While R-squared is useful for quantifying the quality of a model on a set of data, it should not be used to compare two different models as R-squared always favors more complex models. There are better methods which adjust for the complexity of the model fit.
In addition to the discipline, how you view the R-squared value for a model may depend on the goal of the model. There are generally two broad reasons for developing a statistical model:
- Explain the relationship between a response and one or more predictors. This can involve examining the marginal relationship, isolating the effect, or examining the interplay between predictors.
- Predict a future response given a specific value for the predictors.
If all we are interested in doing is explaining the relationship, we may not be concerned about the predictive ability of the model. That is, since our goal is not to accurately predict a future response, we are primary concerned with whether we have evidence of a relationship. But, if our goal is prediction, we would like that estimate to be precise. In such cases, a high R-squared is required before really relying on the model we have.
What is perhaps counter-intuitive is that, while related, hypothesis testing and the R-squared value may not necessarily yield the same conclusions. That is, it is possible that we have a strong evidence that the average response depends on the predictor (small p-value) and simultaneously conclude that using the predictor would not result in precise predictions (low R-squared value).
19.3 Hypothesis Testing
In addition to quantifying the quality of the model, partitioning the variability in a response into two components is the basis for conducting a hypothesis test to compare two models. In this section, we expand upon the ideas initially presented in Chapter 12, broadening them to add to our unifying framework. Recall that hypothesis testing is really about comparing two models for the data generating process: a more complex model in which the parameters are free to take on any value, and a restricted model in which the parameters are constrained in some way.
When the sample does not provide enough evidence to suggest the more complex model is necessary to explain the variability in the response, we conclude it is reasonable the reduced model for the data generating process is appropriate (some say, we “fail to reject” the null hypothesis). When the sample does provide sufficient evidence to suggest we can discern the difference in the performance of the reduced and complex model, we say the simple model is not sufficient for explaining the variability in the response, and we prefer the more complex model (some say, we “reject” the null hypothesis). Throughout the remainder of this section, we will consider the following research question:
Is there evidence the average bracketed duration for a location following an earthquake is linearly related to the distance the location is from the center of the earthquake?

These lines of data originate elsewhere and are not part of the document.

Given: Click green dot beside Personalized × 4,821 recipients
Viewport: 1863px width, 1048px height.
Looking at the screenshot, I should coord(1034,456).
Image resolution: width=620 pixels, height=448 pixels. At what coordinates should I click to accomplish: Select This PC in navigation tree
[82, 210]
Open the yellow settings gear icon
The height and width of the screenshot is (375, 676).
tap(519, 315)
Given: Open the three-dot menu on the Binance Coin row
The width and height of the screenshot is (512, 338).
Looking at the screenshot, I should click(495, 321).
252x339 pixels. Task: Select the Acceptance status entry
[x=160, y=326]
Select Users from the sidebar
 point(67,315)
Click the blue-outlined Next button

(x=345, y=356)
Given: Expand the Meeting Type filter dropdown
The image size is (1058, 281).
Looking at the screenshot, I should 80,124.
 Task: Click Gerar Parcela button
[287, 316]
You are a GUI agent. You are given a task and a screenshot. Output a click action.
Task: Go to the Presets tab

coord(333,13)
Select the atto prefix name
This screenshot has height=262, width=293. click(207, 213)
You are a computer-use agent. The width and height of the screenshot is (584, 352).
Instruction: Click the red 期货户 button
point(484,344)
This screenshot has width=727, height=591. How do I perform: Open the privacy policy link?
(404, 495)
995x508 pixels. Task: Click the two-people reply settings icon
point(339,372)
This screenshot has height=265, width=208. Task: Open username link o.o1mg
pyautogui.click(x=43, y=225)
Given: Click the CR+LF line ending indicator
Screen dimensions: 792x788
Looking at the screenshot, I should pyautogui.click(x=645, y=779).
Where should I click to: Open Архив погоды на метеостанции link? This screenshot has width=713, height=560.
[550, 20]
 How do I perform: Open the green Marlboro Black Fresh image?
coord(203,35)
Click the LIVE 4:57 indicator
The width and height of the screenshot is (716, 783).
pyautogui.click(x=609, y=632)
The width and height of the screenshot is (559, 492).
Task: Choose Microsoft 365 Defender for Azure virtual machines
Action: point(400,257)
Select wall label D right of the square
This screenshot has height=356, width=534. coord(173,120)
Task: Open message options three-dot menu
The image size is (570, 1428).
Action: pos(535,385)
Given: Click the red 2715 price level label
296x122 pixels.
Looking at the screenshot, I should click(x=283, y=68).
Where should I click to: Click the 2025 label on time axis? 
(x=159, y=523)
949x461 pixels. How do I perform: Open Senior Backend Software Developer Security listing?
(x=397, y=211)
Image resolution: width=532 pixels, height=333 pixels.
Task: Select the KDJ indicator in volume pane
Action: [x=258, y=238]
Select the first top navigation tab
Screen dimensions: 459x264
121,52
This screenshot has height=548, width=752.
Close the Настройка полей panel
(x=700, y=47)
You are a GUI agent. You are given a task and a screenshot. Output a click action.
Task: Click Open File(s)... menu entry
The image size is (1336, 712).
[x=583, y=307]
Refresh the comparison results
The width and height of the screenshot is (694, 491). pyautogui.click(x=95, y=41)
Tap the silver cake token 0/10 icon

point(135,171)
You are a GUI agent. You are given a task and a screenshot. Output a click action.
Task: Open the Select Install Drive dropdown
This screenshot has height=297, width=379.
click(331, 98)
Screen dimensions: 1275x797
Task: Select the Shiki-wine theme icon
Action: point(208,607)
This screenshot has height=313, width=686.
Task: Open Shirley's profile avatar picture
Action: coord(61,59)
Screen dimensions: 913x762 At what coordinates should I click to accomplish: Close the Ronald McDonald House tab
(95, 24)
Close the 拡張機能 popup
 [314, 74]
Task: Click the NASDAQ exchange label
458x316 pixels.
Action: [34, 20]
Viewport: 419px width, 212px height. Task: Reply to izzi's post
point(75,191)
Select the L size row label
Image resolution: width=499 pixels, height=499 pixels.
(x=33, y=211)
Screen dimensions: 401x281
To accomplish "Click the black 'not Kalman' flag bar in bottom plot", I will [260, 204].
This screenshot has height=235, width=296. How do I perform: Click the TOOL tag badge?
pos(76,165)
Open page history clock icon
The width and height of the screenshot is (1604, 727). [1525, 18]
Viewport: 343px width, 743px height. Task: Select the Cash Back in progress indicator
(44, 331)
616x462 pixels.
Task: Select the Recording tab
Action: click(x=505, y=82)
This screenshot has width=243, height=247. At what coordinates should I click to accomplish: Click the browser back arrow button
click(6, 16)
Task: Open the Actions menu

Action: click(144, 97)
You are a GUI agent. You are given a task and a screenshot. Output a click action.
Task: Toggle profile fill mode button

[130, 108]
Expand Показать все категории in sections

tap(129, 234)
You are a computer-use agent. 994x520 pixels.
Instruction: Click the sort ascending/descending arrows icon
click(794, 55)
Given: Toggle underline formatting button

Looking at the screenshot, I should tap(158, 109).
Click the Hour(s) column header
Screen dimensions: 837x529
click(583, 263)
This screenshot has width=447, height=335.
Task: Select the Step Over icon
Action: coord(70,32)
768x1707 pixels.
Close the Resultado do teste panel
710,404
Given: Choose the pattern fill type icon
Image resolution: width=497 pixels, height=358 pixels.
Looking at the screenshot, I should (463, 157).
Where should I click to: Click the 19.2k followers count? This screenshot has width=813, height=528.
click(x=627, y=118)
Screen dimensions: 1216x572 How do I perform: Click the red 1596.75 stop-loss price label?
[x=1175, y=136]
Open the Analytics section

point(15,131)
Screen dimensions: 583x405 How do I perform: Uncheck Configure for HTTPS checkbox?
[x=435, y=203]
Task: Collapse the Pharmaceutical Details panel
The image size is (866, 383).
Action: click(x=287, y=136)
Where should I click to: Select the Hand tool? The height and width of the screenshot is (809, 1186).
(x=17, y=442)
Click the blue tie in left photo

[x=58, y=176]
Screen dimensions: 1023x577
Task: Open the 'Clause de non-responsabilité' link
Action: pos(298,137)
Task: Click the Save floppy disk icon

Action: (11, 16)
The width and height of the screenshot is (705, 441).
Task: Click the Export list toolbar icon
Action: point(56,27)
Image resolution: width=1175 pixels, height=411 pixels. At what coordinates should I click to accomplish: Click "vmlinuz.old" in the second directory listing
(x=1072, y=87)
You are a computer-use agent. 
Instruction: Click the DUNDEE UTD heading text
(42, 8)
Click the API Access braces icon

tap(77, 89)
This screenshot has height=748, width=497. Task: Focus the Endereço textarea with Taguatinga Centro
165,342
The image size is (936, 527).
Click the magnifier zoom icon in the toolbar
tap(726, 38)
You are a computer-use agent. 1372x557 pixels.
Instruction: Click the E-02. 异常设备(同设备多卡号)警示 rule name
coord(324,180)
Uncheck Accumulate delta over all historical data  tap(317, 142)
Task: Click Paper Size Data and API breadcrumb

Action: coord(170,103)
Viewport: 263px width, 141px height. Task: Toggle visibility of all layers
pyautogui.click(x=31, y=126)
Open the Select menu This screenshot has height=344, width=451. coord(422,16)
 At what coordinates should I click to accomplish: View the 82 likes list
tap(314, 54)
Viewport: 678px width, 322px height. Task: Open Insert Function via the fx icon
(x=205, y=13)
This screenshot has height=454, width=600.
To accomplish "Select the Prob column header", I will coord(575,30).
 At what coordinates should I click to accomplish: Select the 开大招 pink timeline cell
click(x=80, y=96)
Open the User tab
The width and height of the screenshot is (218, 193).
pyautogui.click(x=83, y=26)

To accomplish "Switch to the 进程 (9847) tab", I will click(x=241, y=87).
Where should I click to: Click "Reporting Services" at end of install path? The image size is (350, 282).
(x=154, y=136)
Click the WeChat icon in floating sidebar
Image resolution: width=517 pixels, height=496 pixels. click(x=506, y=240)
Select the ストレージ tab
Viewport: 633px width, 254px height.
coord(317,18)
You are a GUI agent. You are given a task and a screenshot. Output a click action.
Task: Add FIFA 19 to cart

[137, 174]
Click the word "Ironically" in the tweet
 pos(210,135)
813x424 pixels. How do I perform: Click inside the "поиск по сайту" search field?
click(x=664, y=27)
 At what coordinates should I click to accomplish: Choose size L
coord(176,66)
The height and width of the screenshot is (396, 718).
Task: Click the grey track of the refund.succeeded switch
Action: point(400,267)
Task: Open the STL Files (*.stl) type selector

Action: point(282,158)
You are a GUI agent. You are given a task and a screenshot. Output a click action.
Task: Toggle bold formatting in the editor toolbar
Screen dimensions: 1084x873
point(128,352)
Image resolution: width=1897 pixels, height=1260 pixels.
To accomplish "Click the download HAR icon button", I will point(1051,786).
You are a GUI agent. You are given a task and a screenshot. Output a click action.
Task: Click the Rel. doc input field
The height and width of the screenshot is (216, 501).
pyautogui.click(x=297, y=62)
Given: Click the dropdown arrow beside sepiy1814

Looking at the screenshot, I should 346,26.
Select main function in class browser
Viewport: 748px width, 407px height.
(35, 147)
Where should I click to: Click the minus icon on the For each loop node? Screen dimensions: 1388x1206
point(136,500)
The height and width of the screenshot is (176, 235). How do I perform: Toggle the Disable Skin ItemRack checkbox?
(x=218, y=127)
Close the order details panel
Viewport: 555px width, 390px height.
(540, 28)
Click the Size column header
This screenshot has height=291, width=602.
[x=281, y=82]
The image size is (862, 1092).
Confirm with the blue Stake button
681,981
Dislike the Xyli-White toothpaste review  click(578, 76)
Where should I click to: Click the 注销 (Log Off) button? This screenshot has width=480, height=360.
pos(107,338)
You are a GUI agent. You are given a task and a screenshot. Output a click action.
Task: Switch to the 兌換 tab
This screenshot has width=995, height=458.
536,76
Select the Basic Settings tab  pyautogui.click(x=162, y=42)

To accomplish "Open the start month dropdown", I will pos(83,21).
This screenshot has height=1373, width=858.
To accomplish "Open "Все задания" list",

If we consider the simple linear model for the data generating process described above, this question can be captured using the following set of hypotheses:
\[H_0: \beta_1 = 0 \qquad \text{vs.} \qquad H_1: \beta_1 \neq 0.\]
Again, hypothesis testing is really model comparison; that is, these hypotheses are really suggesting two separate models for the data generating process:
\[ \begin{aligned} \text{Model 1}:& \quad (\text{Bracketed Duration})_i = \beta_0 + \beta_1 (\text{Epicentral Distance})_i + \varepsilon_i \\ \text{Model 0}:& \quad (\text{Bracketed Duration})_i = \beta_0 + \varepsilon_i. \end{aligned} \]
The model under the null hypothesis (Model 0) has fewer parameters because it is a constrained version of Model 1 resulting from setting \(\beta_1 = 0\). In fact, while Model 1 says that there are two components (the epicentral distance and noise) contributing to the variability observed in the bracketed duration, Model 0 says that there is only a single component (noise). So, we can think of our hypotheses as
\[ \begin{aligned} H_0: \text{Model 0 is sufficient for explaining the variability in the response} \\ H_1: \text{Model 0 is not sufficient for explaining the variability in the response.} \end{aligned} \]
Regardless of which model we choose, the total variability in the response remains the same. We are simply asking whether the variability explained by the predictor is sufficiently large for us to say it has an impact. In particular, if the null hypothesis were true, we would expect all the variability in the response to be channeled into the noise (\(SST \approx SSE\)). In fact, think about computing the error sum of squares for Model 0 above; it would be
\[SSE_0 = \sum_{i=1}^{n} \left[(\text{Bracketed Duration})_i - (\text{Overall Average Bracketed Duration})\right]^2\]
since the least squares estimate of \(\widehat{\beta}_0\) in Model 0 is the sample mean (see Appendix B). But, this is equivalent to the total sum of squares for Model 1 (Equation 19.1). This confirms our intuition that if the null hypothesis were true, we would expect all the variability in the response to be channeled into the noise (\(SST \approx SSE\)).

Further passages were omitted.